[Start of Extract to read]
Even the two sides of the conflict this causes are understandable. You can get behind Captain America not wanting to sign up for this. He doesn't want to see people being hurt and being told by some oversight comittee, NO, you can't help them. Cap would violate the first time they tried. And you can get behind Iron Man's viewpoint of sure, these people need to be held accountable for their actions.
It's also much better that this is a largely an internal conflict within the team, and while there are external forces saying they should do X or Y or bring in so and so, it's not bringing in SHIELD as the police force to wrangle in these rogue agents. Keeping things amongst the Avengers, with prodding from officials, also helps to keep the conflict personal.
So the movie succeeds in a far FAR better way than the comics ever did, by taking the basis of the idea and making it work with what the MCU has already established.
There is a LOT going on in this movie, especially because there are movers and shakers behind the scenes with their own Machiavellian plots that are using this strife for their own purposes, and even engineering the events. It's a hell of a juggling act, with a lot of balls in the air, and the Russos come very close to catching every single ball and leaving you with a very satisfactory story. If anything, they may fumble ever so slightly, but pull a Star-Lord and catch any slipping balls before they hit the ground. I can't point to anything in particular as an example, but I think the largest problem is just there is SO MUCH going on.
And even then, it still somehow comes together well. There are a lot of characters running through this movie, and they all manage to have their moment to shine. And not just small moments, and frequently more than one. Everyone has their bits of characterisation, and while you may want to spend more time with certain people, and the runtime just doesn't allow for that time, almost every character leaves the movie with a very satisfactory way.
Which brings us to the guy who steals the show, Black Panther. He strolls into this movie, and commands the screen with kingly regalness from the first frame. Chadwick Boseman comes in with charm and charisma, with perfectly valid motivations in everything he does. You know why he's in this movie, why he's doing what he's doing, and it tees up his movie perfectly. You will almost certainly walk out of this wishing Black Panther was already in theatres. They also don't get bogged down in his origins, and saved that for his feature film.
Speaking of not getting bogged down in origins...and then there's Spider-Man. I kinda love the kid. Tom Holland didn't QUITE feel at home in the tights, but he's charming yet awkward, which is perfect for Peter. It feels like he should have had a movie as Spider-Man under his belt first, to figure out who his Spidey is. It felt like he's still feeling his way through those early days of a role here. Which in some ways TOTALLY works for him being a kid, and new, but it feels more like the awkward actorly sort of stuff, not new superhero stuff. And I do love him being a kid, and his quipping is good, so I look forward to the upcoming movie *he* is getting.
But much like the Panther, they don't bog the story down with Pete's origins here. We don't hear about the spider bite or Uncle Ben specifically, but Peter does make glancing blows at mentioning the continuity. Just enough so you and I know what's going on, and also avoided using That Line, and chose to save that for the upcoming Spider-Man: Homecoming. This is super smart, because if there's one character who does NOT need to have his origins rehashed agaaaain...well, that would be Superman. But Spider-Man is a close second!
[End of Extract to read]
[Start of Listing]
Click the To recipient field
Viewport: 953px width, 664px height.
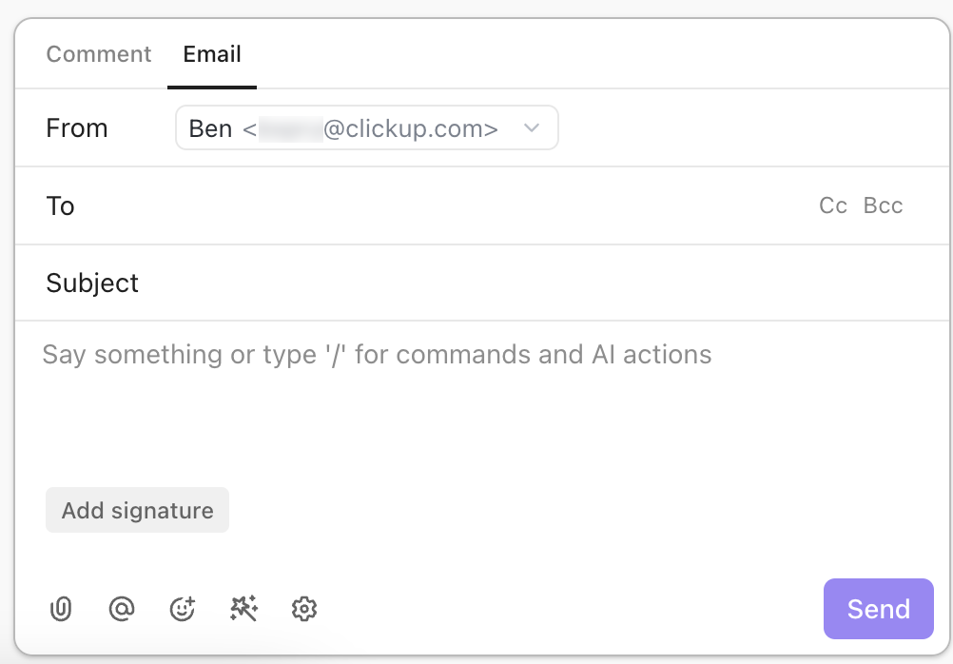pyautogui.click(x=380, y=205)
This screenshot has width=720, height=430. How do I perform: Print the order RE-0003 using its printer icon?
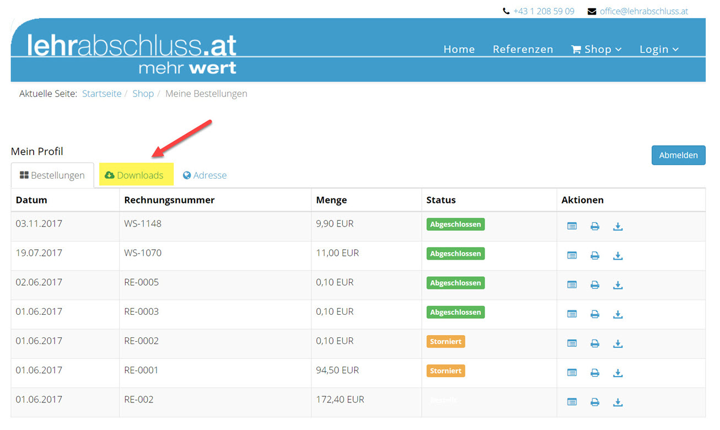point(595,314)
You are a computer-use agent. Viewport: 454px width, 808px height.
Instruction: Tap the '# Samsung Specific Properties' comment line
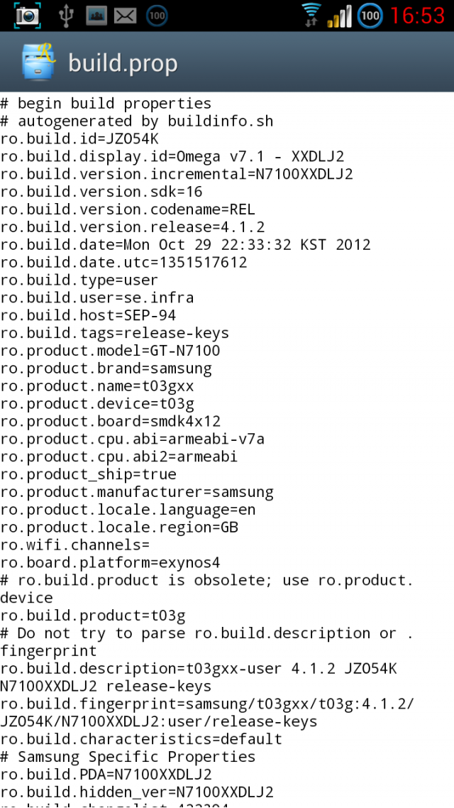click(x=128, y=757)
[End of Listing]
**Task statement**: Rewrite the part of the movie review between "It's also much" and "has already established.", inclusive, swapping "conflict" for "dispute".

**Answer to the exercise**:
It's also much better that this is a largely an internal dispute within the team, and while there are external forces saying they should do X or Y or bring in so and so, it's not bringing in SHIELD as the police force to wrangle in these rogue agents. Keeping things amongst the Avengers, with prodding from officials, also helps to keep the dispute personal.
So the movie succeeds in a far FAR better way than the comics ever did, by taking the basis of the idea and making it work with what the MCU has already established.